The SEM showed major failure mechanisms (e.g., fiber breakage, matrix cracking, fiber pull-out, and delamination), revealing the composite’s behaviour under mechanical loads. The digital microscopic analysis technique was used to evaluate defects at a larger scale, such as delamination, cracks, and surface irregularities. The findings of the examination corroborate the SEM results, which will be shown later. When used in synchrony, these methods of analysis provided a deep and clear understanding of the acquired knowledge about the composite’s structural integrity and the distinct ways of failure it could face.

3. Results and Discussion

The mechanical properties and recyclability of basalt fiber-reinforced composites using Recyclamine^® resin were compared to those of conventional epoxy systems. The increasing environmental awareness of composite waste disposal and strict regulations has made the development of sustainable, recyclable composites with maintained mechanical performance a priority. This study will provide an important understanding of the feasibility of Recyclamine^® as an environmentally friendly alternative to conventional epoxy systems in structural applications.
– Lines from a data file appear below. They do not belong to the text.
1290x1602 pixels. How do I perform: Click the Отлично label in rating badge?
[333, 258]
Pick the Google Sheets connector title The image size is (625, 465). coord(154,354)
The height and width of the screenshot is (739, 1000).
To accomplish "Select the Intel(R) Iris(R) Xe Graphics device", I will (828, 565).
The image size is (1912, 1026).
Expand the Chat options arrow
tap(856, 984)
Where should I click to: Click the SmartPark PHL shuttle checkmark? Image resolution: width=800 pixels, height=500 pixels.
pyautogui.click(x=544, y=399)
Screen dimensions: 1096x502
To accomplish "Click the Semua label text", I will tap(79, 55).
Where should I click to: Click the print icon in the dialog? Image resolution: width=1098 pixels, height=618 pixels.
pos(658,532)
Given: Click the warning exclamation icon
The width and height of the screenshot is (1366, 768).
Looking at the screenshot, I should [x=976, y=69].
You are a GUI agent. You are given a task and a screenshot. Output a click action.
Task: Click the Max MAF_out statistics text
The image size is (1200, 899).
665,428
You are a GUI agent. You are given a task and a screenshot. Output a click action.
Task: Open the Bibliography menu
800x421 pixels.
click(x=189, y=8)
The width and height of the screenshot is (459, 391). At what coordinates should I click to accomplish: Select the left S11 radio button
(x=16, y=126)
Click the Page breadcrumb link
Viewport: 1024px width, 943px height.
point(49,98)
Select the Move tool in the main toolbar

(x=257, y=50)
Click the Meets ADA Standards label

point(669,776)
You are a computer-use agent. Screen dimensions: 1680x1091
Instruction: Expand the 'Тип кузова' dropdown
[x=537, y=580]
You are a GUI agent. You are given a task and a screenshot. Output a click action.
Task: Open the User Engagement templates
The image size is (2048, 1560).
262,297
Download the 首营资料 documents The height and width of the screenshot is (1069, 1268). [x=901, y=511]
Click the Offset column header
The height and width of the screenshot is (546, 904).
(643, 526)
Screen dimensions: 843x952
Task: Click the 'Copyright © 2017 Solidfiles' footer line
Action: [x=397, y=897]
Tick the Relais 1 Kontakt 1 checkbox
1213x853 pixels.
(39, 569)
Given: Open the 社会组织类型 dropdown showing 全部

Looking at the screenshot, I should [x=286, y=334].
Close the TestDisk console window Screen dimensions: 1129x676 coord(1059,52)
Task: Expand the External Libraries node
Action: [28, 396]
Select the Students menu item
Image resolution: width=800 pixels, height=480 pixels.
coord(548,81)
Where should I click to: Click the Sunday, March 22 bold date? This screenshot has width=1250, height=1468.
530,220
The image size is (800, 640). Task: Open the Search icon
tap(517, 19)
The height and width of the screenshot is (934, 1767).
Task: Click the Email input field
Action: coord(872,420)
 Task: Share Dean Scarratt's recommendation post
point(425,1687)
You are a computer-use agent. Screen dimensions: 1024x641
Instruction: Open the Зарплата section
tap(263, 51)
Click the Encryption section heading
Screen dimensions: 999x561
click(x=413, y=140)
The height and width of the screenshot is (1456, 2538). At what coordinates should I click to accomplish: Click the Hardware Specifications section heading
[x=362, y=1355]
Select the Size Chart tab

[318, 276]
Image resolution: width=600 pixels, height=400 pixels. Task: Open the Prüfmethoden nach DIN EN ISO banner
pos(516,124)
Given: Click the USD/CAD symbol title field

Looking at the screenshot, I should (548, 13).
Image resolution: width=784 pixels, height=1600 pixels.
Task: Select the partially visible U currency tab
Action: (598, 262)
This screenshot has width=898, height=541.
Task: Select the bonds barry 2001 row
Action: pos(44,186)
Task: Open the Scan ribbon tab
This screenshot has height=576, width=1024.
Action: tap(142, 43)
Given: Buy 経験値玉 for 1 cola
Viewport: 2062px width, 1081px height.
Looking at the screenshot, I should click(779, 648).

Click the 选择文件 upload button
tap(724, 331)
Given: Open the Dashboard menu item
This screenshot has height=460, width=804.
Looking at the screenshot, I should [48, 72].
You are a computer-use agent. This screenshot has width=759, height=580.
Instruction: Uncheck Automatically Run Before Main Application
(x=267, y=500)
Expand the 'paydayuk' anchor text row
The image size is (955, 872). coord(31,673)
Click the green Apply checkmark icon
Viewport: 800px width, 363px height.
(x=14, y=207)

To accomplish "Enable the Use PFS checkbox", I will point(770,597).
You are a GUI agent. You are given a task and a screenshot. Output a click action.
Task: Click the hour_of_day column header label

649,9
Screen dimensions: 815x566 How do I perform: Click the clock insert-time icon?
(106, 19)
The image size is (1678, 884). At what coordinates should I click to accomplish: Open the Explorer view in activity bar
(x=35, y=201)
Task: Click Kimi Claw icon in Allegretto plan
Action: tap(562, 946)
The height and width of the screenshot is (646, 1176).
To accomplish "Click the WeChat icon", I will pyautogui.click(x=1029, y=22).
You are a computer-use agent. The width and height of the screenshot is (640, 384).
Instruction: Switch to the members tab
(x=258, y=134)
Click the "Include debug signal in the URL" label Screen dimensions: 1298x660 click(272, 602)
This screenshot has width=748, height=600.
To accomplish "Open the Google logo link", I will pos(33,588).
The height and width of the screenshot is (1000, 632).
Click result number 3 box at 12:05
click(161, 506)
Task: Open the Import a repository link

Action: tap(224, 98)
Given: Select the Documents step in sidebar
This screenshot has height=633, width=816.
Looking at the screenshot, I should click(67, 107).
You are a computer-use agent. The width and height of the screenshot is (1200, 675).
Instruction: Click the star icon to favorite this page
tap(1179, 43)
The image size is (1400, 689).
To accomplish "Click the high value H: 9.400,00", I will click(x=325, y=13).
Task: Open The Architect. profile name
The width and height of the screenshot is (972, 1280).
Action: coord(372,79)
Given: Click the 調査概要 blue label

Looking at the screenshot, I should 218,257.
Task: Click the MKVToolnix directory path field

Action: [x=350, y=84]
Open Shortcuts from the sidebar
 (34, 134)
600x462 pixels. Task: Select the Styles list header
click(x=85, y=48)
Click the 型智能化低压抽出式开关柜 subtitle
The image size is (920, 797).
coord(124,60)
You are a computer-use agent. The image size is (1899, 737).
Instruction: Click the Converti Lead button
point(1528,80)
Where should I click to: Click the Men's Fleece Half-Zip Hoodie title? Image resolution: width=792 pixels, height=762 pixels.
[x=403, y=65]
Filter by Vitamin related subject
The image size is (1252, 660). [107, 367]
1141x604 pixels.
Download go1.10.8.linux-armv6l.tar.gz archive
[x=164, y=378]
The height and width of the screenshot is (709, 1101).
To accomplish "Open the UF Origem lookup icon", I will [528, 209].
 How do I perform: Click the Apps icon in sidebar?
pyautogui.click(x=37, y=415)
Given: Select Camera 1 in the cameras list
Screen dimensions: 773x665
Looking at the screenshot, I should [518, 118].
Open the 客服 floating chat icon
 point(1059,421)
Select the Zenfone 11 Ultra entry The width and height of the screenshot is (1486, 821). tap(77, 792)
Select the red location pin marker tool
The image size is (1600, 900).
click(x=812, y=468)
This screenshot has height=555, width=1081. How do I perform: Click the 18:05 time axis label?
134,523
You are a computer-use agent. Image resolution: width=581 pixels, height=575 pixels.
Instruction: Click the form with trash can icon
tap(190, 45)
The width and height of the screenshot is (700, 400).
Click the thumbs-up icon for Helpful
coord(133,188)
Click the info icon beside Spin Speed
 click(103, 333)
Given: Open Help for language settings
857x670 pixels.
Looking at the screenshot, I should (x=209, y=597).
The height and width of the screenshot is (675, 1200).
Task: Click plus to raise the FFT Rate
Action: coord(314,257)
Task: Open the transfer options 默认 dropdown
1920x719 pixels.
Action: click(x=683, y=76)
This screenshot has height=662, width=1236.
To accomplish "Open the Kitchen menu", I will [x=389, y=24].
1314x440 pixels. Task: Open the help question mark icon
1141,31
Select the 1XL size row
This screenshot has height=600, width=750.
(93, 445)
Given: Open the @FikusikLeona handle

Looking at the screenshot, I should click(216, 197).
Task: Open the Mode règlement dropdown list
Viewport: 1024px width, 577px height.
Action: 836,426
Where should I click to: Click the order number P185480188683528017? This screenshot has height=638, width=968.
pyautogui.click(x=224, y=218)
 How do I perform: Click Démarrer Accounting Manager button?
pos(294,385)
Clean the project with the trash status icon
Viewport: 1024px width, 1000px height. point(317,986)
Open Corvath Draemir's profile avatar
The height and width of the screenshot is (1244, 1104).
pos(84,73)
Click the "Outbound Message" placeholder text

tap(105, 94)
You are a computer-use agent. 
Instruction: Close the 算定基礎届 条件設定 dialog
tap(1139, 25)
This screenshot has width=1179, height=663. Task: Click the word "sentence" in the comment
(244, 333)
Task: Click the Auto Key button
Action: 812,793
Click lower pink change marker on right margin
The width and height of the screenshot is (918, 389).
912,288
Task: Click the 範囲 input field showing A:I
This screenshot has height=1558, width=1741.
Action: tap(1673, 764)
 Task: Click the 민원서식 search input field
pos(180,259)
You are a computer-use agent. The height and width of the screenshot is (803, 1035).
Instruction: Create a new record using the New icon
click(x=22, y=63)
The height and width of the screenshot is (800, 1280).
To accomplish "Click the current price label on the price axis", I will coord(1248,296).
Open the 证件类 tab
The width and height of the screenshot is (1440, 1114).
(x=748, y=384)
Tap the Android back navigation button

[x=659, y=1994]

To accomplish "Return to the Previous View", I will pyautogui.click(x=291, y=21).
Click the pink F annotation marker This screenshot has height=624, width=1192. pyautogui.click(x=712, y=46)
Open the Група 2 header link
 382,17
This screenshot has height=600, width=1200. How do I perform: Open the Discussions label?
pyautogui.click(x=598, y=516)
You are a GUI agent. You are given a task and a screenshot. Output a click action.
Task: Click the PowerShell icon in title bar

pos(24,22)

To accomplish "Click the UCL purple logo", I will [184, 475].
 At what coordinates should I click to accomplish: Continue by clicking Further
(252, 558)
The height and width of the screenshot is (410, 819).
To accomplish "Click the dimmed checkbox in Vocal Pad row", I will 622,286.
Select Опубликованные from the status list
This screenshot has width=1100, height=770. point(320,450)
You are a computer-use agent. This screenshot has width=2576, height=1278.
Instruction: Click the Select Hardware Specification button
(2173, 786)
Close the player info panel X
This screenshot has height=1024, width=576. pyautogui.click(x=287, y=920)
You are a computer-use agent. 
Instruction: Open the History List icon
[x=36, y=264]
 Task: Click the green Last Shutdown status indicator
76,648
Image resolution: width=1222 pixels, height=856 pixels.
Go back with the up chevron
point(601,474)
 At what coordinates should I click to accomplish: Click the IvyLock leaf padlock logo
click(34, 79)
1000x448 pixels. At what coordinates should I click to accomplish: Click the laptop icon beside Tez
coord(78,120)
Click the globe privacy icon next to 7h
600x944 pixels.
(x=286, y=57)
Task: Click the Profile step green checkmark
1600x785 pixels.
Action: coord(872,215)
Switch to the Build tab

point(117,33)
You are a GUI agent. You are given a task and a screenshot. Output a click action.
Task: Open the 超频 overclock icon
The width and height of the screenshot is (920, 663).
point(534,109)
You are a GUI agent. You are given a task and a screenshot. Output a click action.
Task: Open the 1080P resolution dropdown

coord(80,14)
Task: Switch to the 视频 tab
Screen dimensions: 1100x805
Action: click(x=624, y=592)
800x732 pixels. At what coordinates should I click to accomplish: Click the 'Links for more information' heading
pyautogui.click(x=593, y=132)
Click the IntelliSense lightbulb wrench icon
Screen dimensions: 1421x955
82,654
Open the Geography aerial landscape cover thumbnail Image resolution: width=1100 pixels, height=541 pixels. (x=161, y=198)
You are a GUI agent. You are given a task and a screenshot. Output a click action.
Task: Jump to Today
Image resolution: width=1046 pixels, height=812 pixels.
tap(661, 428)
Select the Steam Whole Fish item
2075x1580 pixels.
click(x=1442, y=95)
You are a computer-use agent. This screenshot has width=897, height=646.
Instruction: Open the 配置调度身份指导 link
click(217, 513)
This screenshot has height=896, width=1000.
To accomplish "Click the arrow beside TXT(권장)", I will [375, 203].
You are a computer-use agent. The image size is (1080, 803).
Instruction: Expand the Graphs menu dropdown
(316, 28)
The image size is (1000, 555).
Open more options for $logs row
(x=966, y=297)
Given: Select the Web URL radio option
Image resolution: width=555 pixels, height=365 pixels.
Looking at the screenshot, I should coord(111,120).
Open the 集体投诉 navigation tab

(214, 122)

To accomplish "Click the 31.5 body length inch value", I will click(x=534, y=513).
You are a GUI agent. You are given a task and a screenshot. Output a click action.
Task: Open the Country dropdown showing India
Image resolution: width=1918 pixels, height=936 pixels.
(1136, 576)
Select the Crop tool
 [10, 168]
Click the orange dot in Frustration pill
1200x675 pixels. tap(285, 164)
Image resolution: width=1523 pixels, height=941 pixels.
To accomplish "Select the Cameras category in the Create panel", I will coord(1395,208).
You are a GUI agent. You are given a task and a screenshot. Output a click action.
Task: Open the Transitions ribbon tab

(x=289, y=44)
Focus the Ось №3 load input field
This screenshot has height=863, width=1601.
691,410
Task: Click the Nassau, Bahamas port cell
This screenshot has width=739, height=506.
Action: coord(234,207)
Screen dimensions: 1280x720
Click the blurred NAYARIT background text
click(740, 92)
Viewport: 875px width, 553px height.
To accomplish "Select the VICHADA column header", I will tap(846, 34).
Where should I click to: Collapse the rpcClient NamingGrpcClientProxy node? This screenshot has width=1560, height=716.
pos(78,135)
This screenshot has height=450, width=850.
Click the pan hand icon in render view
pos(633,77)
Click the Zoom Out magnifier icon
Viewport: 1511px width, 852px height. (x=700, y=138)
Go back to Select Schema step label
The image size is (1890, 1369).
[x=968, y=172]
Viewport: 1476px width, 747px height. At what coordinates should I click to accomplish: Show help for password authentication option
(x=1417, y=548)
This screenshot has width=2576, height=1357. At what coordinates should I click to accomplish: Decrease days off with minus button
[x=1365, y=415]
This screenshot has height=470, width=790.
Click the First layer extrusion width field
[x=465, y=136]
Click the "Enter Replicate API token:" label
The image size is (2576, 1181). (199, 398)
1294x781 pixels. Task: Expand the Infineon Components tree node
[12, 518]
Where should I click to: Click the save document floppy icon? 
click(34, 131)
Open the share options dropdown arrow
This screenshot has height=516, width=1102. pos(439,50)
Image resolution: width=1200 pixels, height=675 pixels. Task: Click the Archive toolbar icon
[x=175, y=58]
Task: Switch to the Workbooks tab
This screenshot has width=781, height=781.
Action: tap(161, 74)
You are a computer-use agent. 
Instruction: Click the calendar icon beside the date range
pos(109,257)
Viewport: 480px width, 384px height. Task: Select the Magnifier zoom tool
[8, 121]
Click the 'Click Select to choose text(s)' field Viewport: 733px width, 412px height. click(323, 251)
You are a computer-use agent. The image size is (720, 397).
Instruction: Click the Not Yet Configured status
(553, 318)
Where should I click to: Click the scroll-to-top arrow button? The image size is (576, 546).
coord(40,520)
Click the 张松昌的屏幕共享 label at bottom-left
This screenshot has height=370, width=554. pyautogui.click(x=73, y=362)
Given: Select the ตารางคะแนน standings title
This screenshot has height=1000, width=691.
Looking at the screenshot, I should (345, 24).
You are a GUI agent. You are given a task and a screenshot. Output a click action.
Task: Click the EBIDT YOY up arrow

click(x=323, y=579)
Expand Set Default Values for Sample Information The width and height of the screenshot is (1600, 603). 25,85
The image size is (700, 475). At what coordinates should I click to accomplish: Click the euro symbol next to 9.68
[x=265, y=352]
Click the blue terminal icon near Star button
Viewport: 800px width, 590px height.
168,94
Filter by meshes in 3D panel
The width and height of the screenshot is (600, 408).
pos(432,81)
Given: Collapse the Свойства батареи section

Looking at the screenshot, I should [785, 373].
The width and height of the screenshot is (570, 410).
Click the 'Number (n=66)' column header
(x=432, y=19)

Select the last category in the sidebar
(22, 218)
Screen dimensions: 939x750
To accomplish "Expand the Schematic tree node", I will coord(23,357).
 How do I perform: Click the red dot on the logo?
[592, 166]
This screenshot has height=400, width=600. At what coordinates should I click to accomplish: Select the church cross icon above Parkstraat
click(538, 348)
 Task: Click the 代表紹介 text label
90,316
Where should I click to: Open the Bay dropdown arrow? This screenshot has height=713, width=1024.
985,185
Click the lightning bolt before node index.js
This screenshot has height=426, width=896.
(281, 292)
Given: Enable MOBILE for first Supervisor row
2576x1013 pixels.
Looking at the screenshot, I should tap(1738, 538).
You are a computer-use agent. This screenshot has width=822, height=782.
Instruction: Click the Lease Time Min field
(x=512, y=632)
The introduction of Recyclamine^® technology represents a significant development step toward sustainable and recyclable composite manufacturing. In contrast to the conventional thermoset matrices, which cannot be recycled, the cleavable chemical structure of Recyclamine^®, under certain conditions, enables complete recyclability of the matrix and reinforcing fibers. This property and the natural sustainability of basalt fibers give rise to a composite system that will answer the performance–environmental needs.

3.1. Tensile Properties

The basalt–epoxy composite, with an average tensile strength of 464 MPa, outperformed the basalt–Recyclamine’s 390.9 MPa. However, the basalt–Recyclamine exhibited a unique property—better ductility, with an ultimate strain of 1.9% compared to the 2.4% of the basalt–epoxy. The tensile modulus of elasticity was 20.2 GPa for the basalt–Recyclamine and 22.0 GPa for the basalt–epoxy, indicating a slightly stiffer response for the epoxy-based system. The stress–strain behaviour of both composites, as shown in Figure 7, highlighted the intriguing ductility of the basalt–Recyclamine composite. Whereas the basalt–Recyclamine composite’s tensile strength was lower than that of the basalt–epoxy system, its mechanical performance renders it suitable for lightweight structural applications where sustainability is of paramount concern.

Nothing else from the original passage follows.